- What the exercise asks
Put each line of the data below into a Markdown table with the columns Row and Line. Number the rows and skip blank lines.

- Saved data entries
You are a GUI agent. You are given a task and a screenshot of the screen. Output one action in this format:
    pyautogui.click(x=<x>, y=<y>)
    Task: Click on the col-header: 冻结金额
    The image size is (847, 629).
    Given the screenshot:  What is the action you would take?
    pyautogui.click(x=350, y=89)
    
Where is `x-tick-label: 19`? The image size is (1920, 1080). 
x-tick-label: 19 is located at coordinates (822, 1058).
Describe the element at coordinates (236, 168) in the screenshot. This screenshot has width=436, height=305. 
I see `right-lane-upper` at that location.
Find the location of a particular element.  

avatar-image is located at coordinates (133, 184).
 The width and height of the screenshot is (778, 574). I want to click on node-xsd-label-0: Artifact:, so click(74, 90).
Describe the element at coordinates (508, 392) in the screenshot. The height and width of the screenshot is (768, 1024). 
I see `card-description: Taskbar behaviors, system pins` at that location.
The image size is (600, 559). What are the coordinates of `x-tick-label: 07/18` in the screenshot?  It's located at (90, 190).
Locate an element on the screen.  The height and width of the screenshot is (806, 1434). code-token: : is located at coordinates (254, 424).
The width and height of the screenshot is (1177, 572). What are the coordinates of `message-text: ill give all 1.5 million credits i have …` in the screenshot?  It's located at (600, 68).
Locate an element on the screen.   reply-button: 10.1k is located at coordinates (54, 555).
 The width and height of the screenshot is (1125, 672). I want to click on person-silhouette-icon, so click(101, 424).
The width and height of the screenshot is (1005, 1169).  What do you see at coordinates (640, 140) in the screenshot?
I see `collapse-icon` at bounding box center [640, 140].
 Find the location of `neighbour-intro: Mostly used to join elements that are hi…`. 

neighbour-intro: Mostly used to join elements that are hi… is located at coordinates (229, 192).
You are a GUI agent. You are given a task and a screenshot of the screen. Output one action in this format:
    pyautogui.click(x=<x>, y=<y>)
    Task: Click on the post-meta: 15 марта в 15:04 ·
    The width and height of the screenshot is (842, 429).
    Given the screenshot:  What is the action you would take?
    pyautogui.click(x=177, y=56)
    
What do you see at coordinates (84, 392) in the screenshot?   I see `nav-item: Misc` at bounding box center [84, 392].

- Problem solution
| Row | Line |
|---|---|
| 1 | You are a GUI agent. You are given a task and a screenshot of the screen. Output one action in this format: |
| 2 |     pyautogui.click(x=<x>, y=<y>) |
| 3 |     Task: Click on the col-header: 冻结金额 |
| 4 |     The image size is (847, 629). |
| 5 |     Given the screenshot:  What is the action you would take? |
| 6 |     pyautogui.click(x=350, y=89) |
| 7 | Where is `x-tick-label: 19`? The image size is (1920, 1080).  |
| 8 | x-tick-label: 19 is located at coordinates (822, 1058). |
| 9 | Describe the element at coordinates (236, 168) in the screenshot. This screenshot has width=436, height=305.  |
| 10 | I see `right-lane-upper` at that location. |
| 11 | Find the location of a particular element.   |
| 12 | avatar-image is located at coordinates (133, 184). |
| 13 |  The width and height of the screenshot is (778, 574). I want to click on node-xsd-label-0: Artifact:, so click(74, 90). |
| 14 | Describe the element at coordinates (508, 392) in the screenshot. The height and width of the screenshot is (768, 1024).  |
| 15 | I see `card-description: Taskbar behaviors, system pins` at that location. |
| 16 | The image size is (600, 559). What are the coordinates of `x-tick-label: 07/18` in the screenshot?  It's located at (90, 190). |
| 17 | Locate an element on the screen.  The height and width of the screenshot is (806, 1434). code-token: : is located at coordinates (254, 424). |
| 18 | The width and height of the screenshot is (1177, 572). What are the coordinates of `message-text: ill give all 1.5 million credits i have …` in the screenshot?  It's located at (600, 68). |
| 19 | Locate an element on the screen.   reply-button: 10.1k is located at coordinates (54, 555). |
| 20 |  The width and height of the screenshot is (1125, 672). I want to click on person-silhouette-icon, so click(101, 424). |
| 21 | The width and height of the screenshot is (1005, 1169).  What do you see at coordinates (640, 140) in the screenshot? |
| 22 | I see `collapse-icon` at bounding box center [640, 140]. |
| 23 |  Find the location of `neighbour-intro: Mostly used to join elements that are hi…`.  |
| 24 | neighbour-intro: Mostly used to join elements that are hi… is located at coordinates (229, 192). |
| 25 | You are a GUI agent. You are given a task and a screenshot of the screen. Output one action in this format: |
| 26 |     pyautogui.click(x=<x>, y=<y>) |
| 27 |     Task: Click on the post-meta: 15 марта в 15:04 · |
| 28 |     The width and height of the screenshot is (842, 429). |
| 29 |     Given the screenshot:  What is the action you would take? |
| 30 |     pyautogui.click(x=177, y=56) |
| 31 | What do you see at coordinates (84, 392) in the screenshot?   I see `nav-item: Misc` at bounding box center [84, 392]. |